Comme le contact avec le monde extérieur était très limité, il nous a fallu du temps pour comprendre combien la pandémie avait affecté toute la planète. Mon copain de chambrée, un scientifique chinois, me parlait d’un simple virus chez lui. Je n’ai compris la portée de la contagion que lorsque nous avons entendu que les fêtes du Sechseläuten à Zurich avaient été annulées et que des pays entiers s’étaient confinés. Nous vivions en quelque sorte dans le dernier endroit exempt de virus de la planète. Du coup, il n’y a pas eu de distanciation sociale!»
«J’ai vu la glace mettre notre cabane en pièces»

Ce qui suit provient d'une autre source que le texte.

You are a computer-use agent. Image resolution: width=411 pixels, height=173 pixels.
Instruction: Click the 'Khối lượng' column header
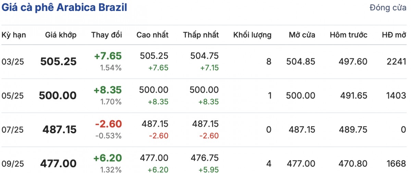click(252, 35)
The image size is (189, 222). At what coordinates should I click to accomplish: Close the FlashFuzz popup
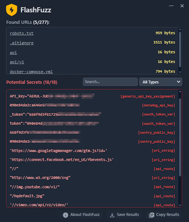182,6
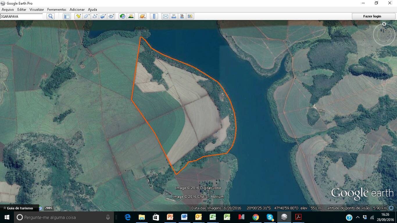This screenshot has width=397, height=223.
Task: Select the Add Path tool
Action: tap(95, 16)
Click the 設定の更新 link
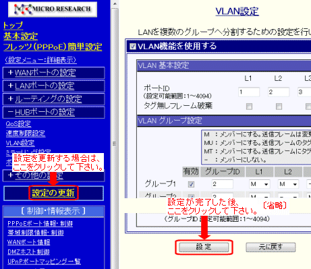 [53, 193]
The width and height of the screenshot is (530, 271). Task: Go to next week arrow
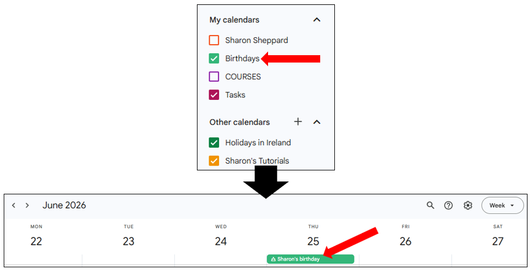pos(27,205)
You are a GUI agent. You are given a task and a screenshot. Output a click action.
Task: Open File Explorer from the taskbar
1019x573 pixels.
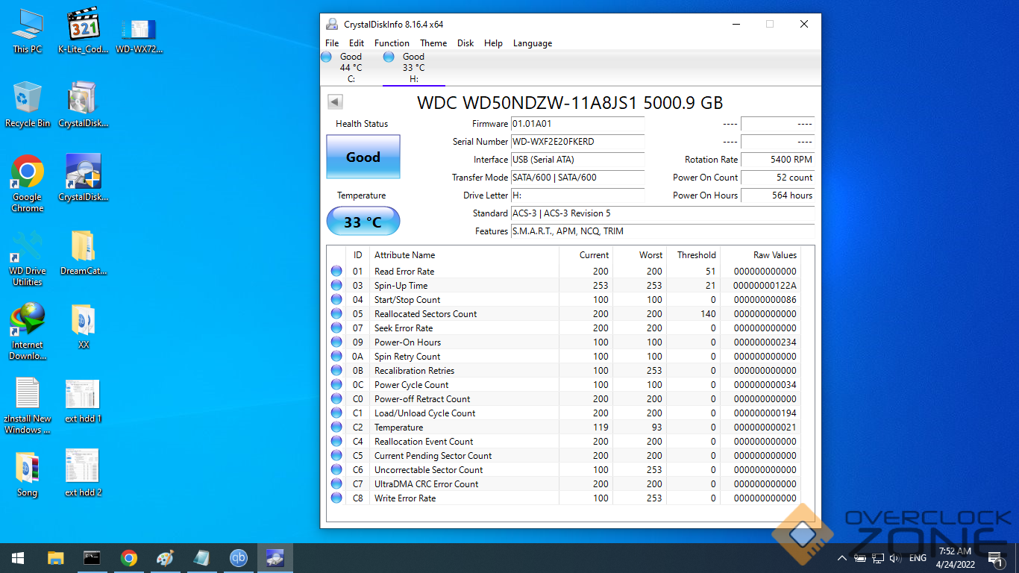point(56,558)
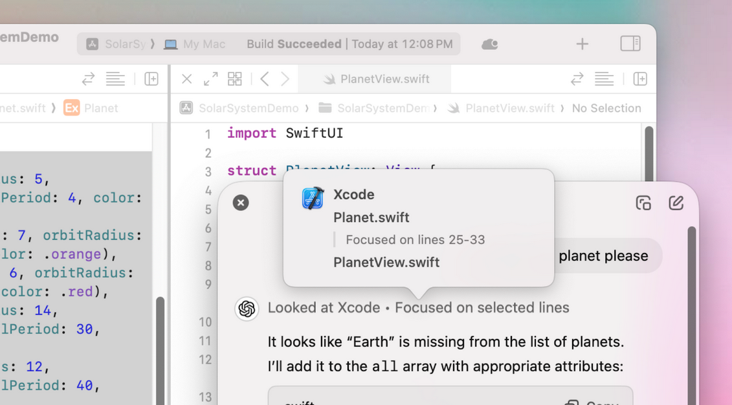Click the cloud status icon in toolbar
The height and width of the screenshot is (405, 732).
click(x=490, y=44)
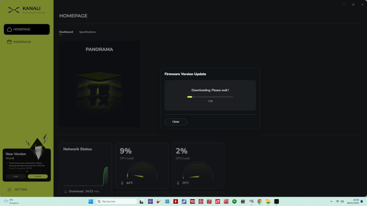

Julia Schmale, 39 ans, professeure assistante à l’Ecole polytechnique fédérale de Lausanne à Sion (VS).
«Tous les matins, je montais sur le pont avant même le petit-déjeuner pour me faire une idée de la situation. En tant que cheffe de l’équipe atmosphère, c’était important car il fallait savoir si les conditions étaient assez bonnes pour envoyer l’équipe sur la glace. Je travaillais moi-même tous les jours dehors dans un froid de canard. J’effectuais des mesures, j’aidais les autres ou je faisais la sentinelle anti-ours blancs. Pour ce faire, nous devions observer le terrain et sonner l’alarme dès qu’ils surgissaient.
Sur la glace, on consomme beaucoup d’énergie, même si on ne fait pas réellement du sport. A la maison, en Valais, je pratique volontiers le vélo de course: le paysage change sans cesse, on voit plein de choses. Sur le bateau, je jouais au moins une fois par semaine au waterpolo dans la petite piscine intérieure et au football dehors, sur la banquise.

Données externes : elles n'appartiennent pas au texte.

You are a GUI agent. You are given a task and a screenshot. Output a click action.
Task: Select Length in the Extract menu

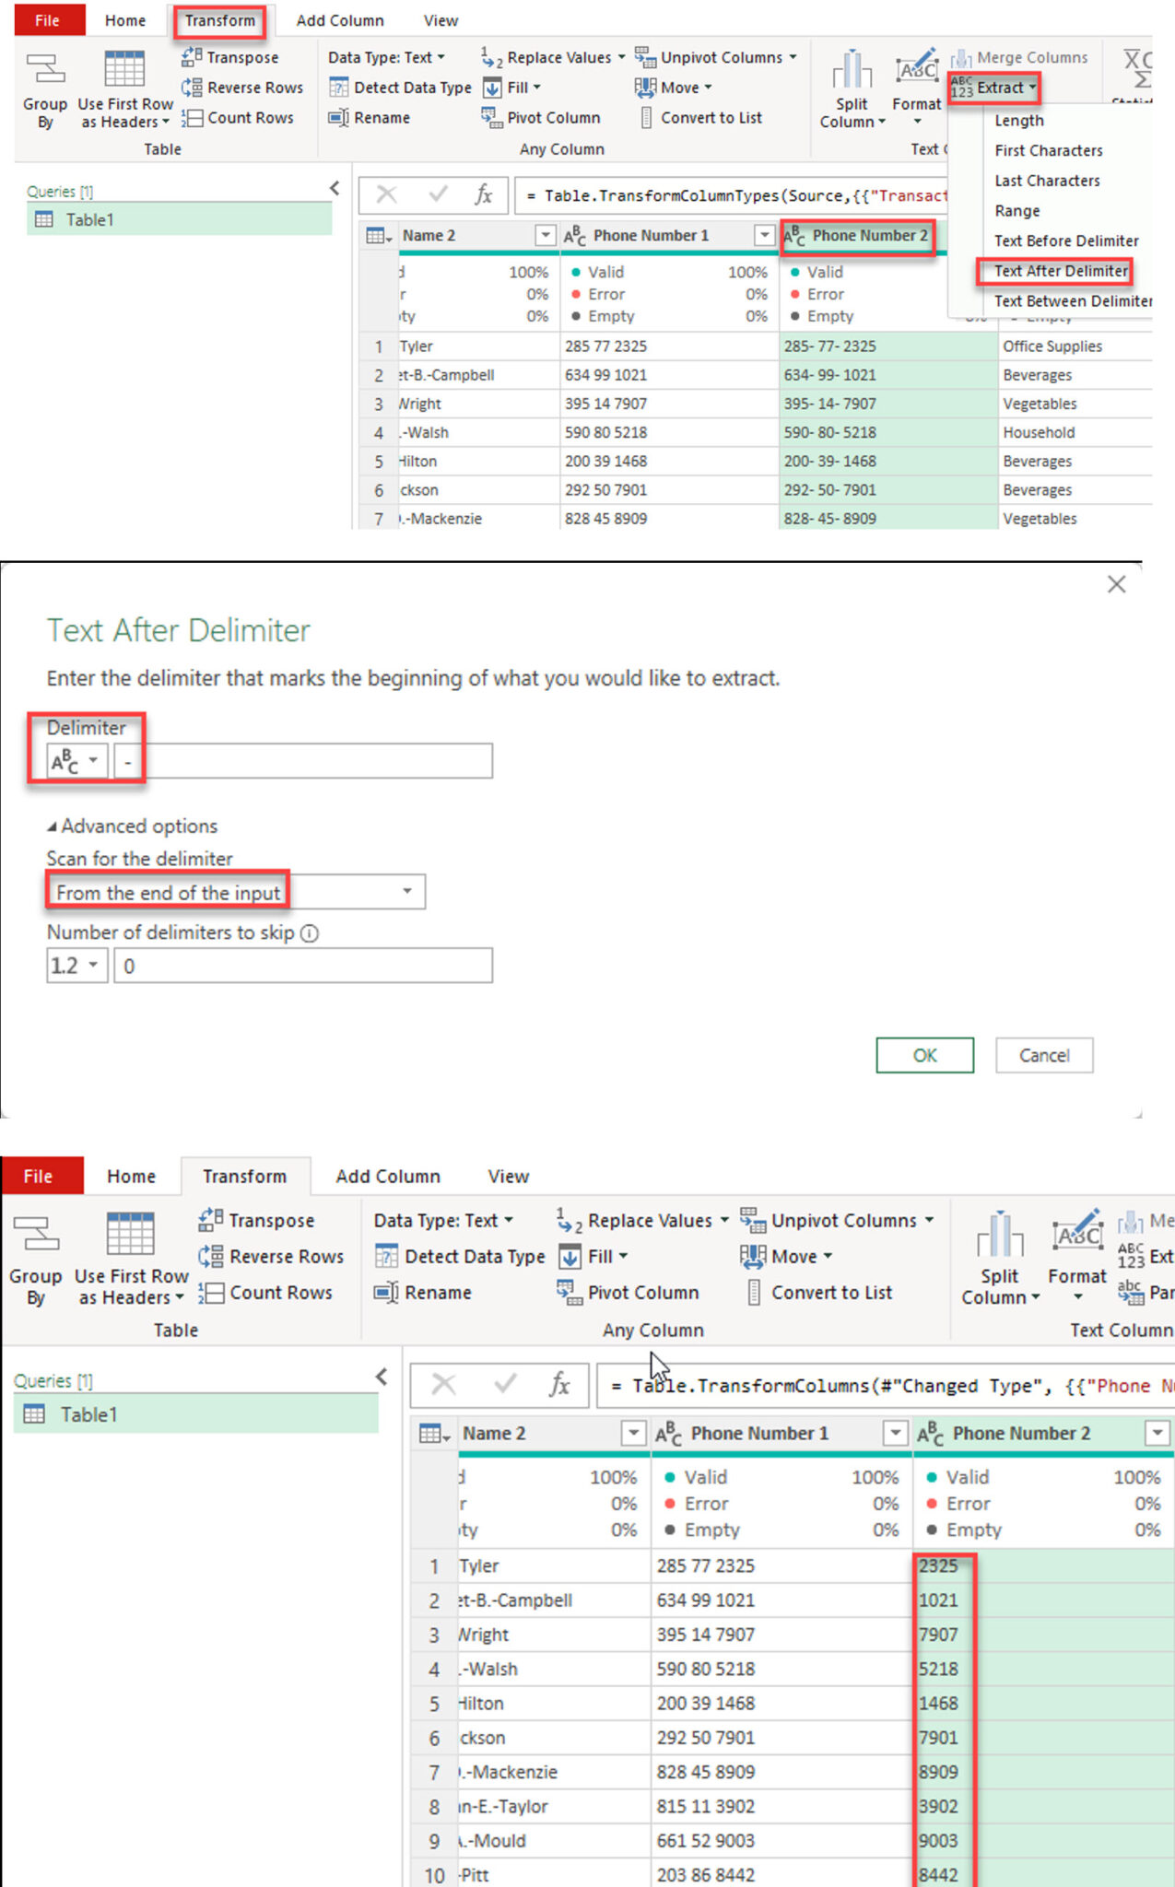pyautogui.click(x=1018, y=121)
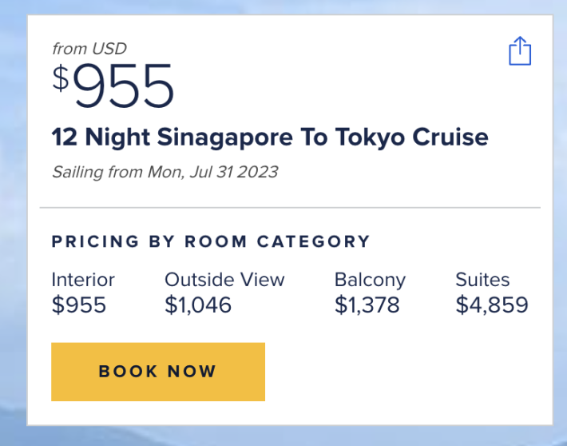This screenshot has width=567, height=446.
Task: Click the share icon on the cruise card
Action: [x=520, y=50]
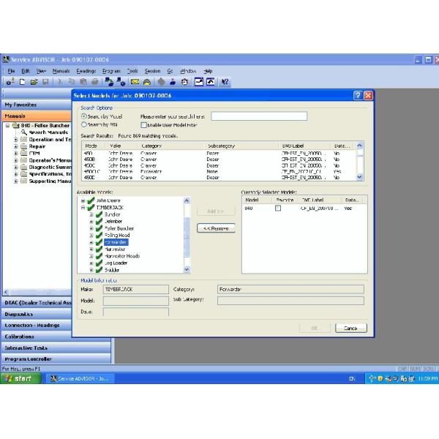
Task: Click the << Remove button
Action: click(217, 228)
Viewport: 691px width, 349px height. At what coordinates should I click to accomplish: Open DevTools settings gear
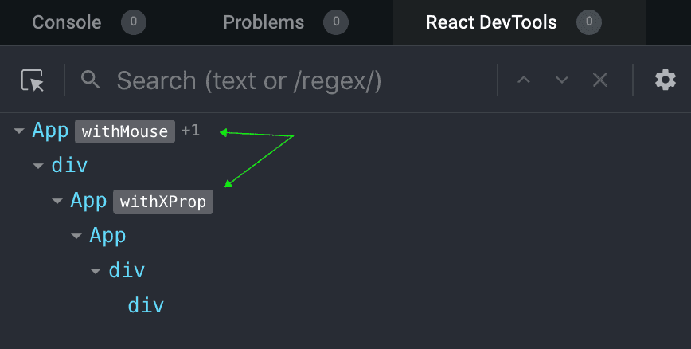(x=665, y=80)
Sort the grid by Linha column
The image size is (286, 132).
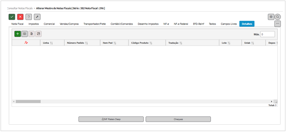click(x=48, y=43)
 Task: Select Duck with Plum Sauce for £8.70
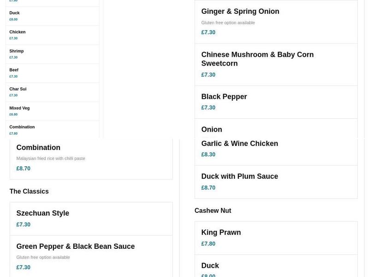click(x=275, y=181)
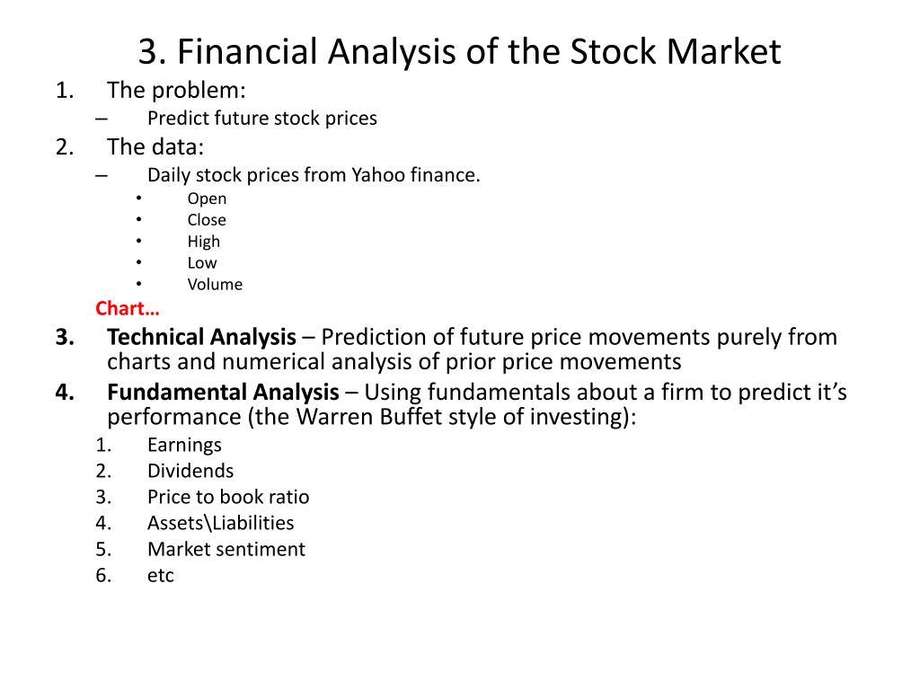Click the slide title about Financial Analysis
Screen dimensions: 920x690
coord(459,51)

Avant de repartir, nous devions démonter notre station de mesure, une petite cabane sur la glace. Le soir avant, je me trouvais avec un collègue sur le pont et j’observais la cabane à la longue-vue. C’est alors que j’ai vu la glace monter lentement et fracasser entièrement la cabane. En Arctique, les événements sont tous extrêmes. Mais je reste heureuse d’avoir pu faire partie de cette expédition.»